◆ **About this exercise**: The output must start at the line containing "Where should I click to: Click" in the records below and stop at the last line, matching each line exactly and leaving out every picture.
────────
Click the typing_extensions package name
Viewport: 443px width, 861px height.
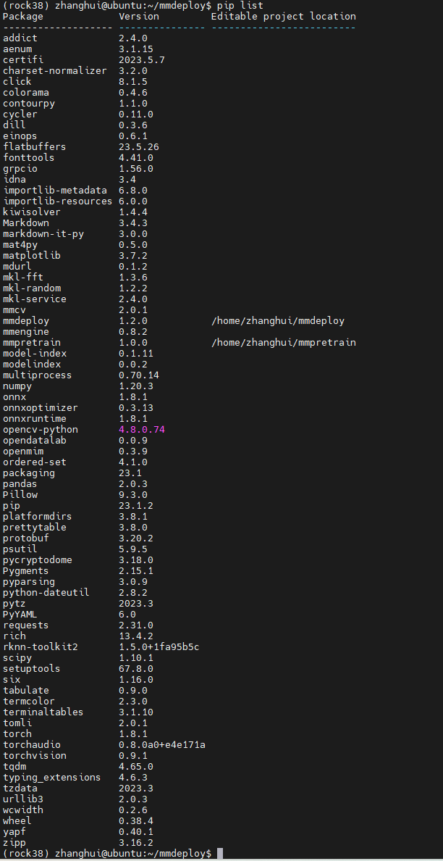52,778
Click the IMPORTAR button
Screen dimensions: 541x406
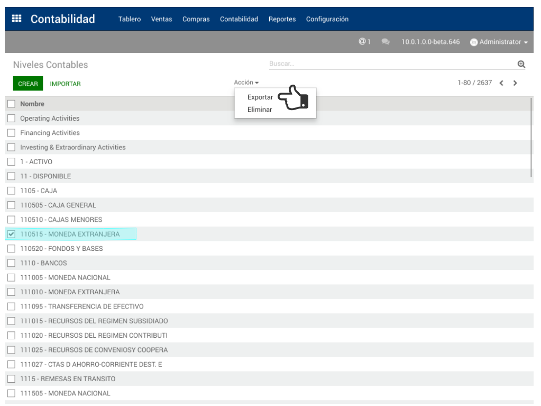point(65,84)
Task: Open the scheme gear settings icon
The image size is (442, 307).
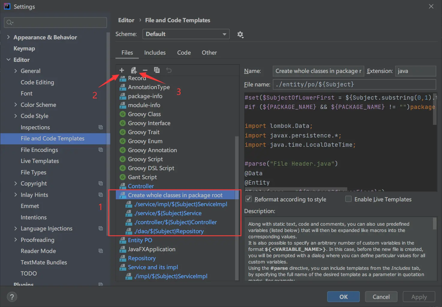Action: [240, 35]
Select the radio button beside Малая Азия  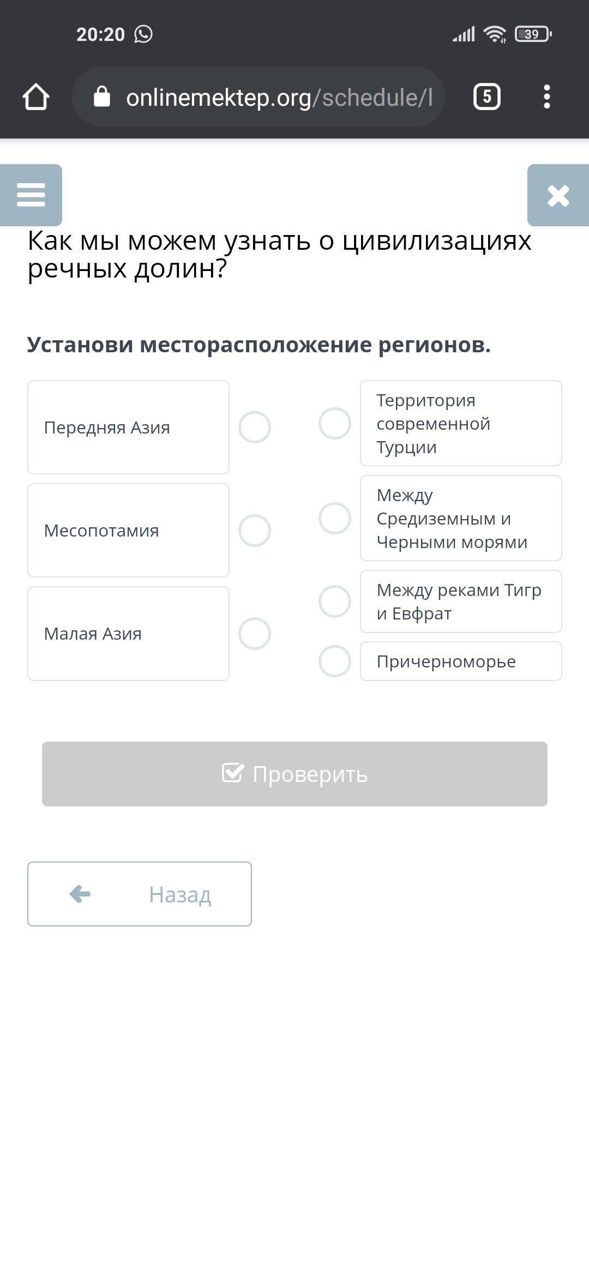pos(255,634)
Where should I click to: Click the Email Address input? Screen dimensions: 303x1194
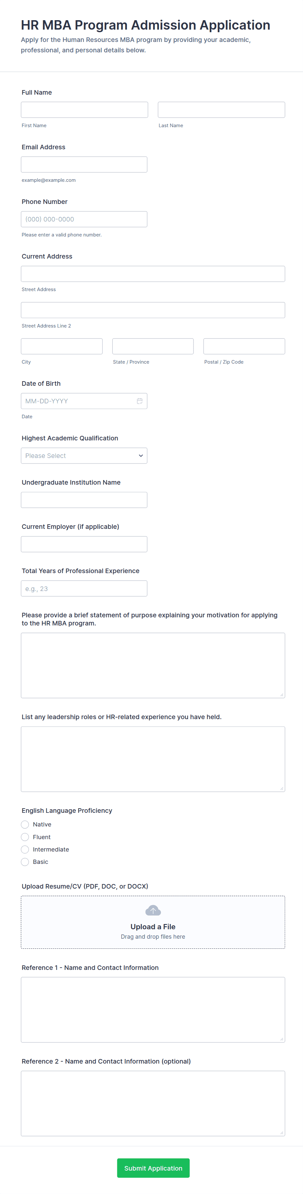click(84, 165)
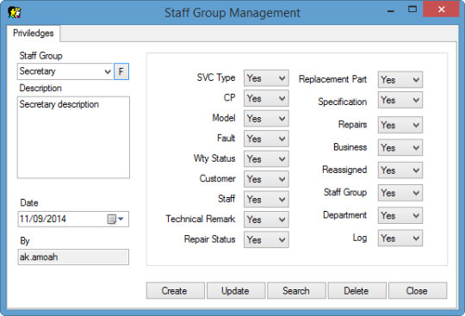Open the Log privilege dropdown
The width and height of the screenshot is (465, 316).
400,238
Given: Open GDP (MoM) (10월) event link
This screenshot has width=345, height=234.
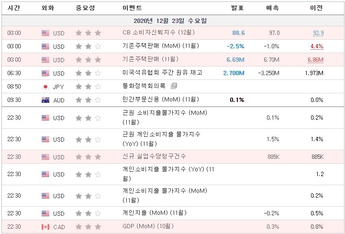Looking at the screenshot, I should (x=148, y=226).
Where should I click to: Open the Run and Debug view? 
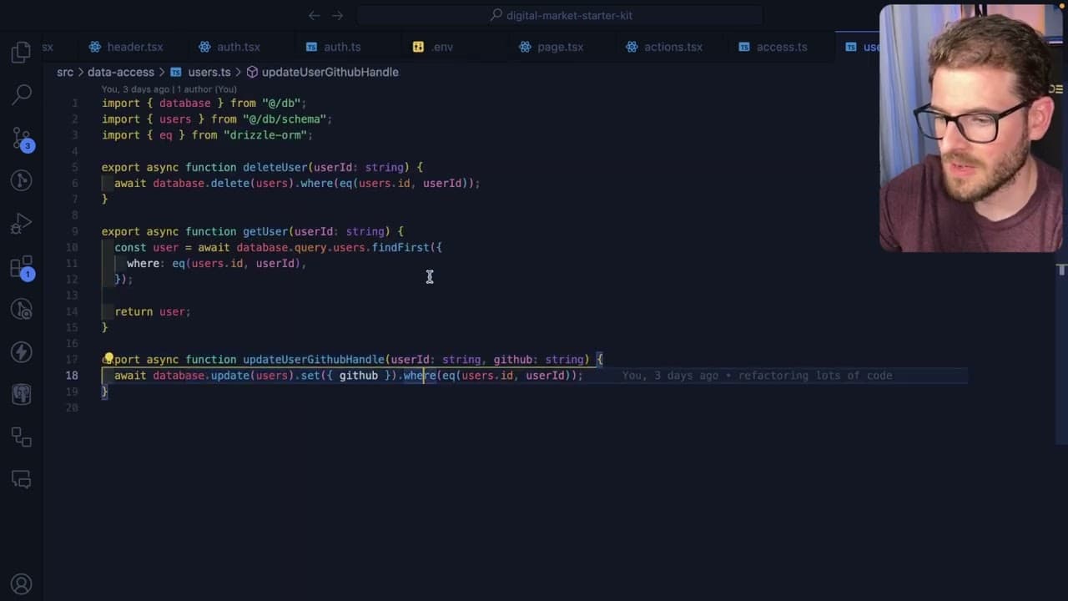(22, 224)
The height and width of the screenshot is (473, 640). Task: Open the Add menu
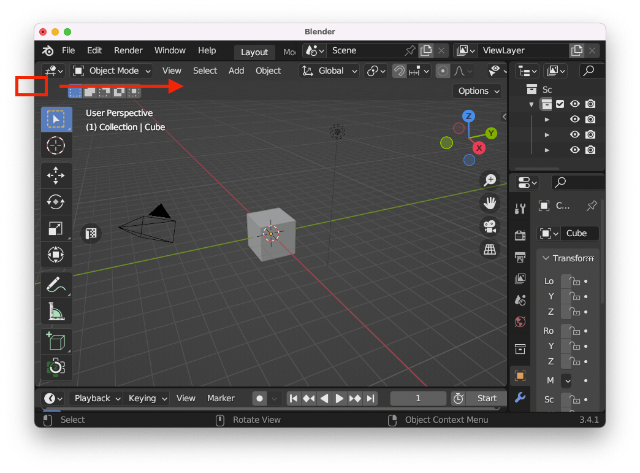point(236,71)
────────
◆ **Exercise solution**:
Where should I click to: Click the Email Address input? Screen dimensions: 303x1194
click(84, 165)
Open the Log privilege dropdown
The width and height of the screenshot is (465, 316).
400,238
Given: Open GDP (MoM) (10월) event link
This screenshot has width=345, height=234.
Looking at the screenshot, I should (x=148, y=226).
Where should I click to: Open the Run and Debug view? 
(22, 224)
The height and width of the screenshot is (473, 640). Task: Open the Add menu
point(236,71)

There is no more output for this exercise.